** WORK TO BE COMPLETED **
Reproduce, unchanged, the part of the data below that starts with the line containing "Create a new client secret" and continues through the line containing "pos(35,502)". Include both of those lines.

** DATA TO PROCESS **
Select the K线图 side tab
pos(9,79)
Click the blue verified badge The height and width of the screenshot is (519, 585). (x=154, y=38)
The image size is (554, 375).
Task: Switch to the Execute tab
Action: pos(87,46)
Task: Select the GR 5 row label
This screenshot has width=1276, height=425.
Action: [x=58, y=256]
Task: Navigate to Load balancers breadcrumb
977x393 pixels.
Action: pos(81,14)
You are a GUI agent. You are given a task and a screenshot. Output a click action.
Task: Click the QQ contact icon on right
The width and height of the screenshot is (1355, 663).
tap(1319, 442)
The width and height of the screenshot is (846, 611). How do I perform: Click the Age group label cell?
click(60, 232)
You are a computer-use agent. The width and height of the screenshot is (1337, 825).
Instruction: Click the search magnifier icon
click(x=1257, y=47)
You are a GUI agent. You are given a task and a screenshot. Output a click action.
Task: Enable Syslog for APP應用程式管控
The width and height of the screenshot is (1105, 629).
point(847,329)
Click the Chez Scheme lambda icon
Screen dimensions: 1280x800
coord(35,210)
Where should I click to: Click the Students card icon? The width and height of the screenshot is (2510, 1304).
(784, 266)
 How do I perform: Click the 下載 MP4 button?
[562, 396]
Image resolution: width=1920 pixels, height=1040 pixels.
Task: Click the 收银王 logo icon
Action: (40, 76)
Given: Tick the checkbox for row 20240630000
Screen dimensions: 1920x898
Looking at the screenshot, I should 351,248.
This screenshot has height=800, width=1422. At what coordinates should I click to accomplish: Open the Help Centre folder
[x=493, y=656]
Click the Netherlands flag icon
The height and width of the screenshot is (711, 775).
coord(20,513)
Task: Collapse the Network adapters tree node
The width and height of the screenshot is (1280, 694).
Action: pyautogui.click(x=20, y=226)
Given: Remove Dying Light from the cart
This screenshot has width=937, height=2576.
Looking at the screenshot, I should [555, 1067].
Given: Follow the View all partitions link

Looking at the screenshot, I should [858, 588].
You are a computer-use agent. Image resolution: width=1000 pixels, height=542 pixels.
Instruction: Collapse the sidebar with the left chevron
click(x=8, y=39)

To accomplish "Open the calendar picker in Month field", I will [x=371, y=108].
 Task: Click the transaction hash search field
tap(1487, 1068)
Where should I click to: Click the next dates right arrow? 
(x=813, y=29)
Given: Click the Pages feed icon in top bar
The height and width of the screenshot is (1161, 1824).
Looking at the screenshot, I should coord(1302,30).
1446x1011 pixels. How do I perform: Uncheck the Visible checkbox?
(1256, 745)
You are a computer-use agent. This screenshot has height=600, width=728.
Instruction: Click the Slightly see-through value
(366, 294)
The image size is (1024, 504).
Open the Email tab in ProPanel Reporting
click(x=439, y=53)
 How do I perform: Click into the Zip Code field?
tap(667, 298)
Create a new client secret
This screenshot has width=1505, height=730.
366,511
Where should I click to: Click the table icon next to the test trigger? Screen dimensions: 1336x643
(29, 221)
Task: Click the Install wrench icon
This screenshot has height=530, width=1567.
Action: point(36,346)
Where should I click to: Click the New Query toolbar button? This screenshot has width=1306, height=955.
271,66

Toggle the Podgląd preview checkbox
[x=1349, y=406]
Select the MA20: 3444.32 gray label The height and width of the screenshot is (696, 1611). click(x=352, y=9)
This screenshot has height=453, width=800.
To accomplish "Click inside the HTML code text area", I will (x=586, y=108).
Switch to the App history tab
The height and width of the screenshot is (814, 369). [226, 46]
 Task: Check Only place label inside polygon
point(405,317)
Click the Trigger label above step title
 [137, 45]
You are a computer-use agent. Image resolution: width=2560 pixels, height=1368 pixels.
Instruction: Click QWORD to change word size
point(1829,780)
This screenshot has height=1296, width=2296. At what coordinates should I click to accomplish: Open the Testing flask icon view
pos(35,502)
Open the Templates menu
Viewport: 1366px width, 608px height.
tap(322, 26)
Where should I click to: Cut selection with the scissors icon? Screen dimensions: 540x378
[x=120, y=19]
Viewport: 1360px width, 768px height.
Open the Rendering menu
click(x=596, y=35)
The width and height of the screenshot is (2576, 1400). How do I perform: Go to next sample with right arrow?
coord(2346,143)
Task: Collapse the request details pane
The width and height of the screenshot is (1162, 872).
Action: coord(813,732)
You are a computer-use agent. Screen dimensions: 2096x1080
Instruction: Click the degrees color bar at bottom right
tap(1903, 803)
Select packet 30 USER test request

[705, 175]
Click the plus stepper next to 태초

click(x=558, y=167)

** SOLUTION TO THIS TASK **
Create a new client secret
This screenshot has width=1505, height=730.
366,511
Where should I click to: Click the table icon next to the test trigger? Screen dimensions: 1336x643
(29, 221)
Task: Click the Install wrench icon
This screenshot has height=530, width=1567.
Action: point(36,346)
Where should I click to: Click the New Query toolbar button? This screenshot has width=1306, height=955.
271,66

Toggle the Podgląd preview checkbox
[x=1349, y=406]
Select the MA20: 3444.32 gray label The height and width of the screenshot is (696, 1611). click(x=352, y=9)
This screenshot has height=453, width=800.
To accomplish "Click inside the HTML code text area", I will (x=586, y=108).
Switch to the App history tab
The height and width of the screenshot is (814, 369). [226, 46]
 Task: Check Only place label inside polygon
point(405,317)
Click the Trigger label above step title
 [137, 45]
You are a computer-use agent. Image resolution: width=2560 pixels, height=1368 pixels.
Instruction: Click QWORD to change word size
point(1829,780)
This screenshot has height=1296, width=2296. At what coordinates should I click to accomplish: Open the Testing flask icon view
pos(35,502)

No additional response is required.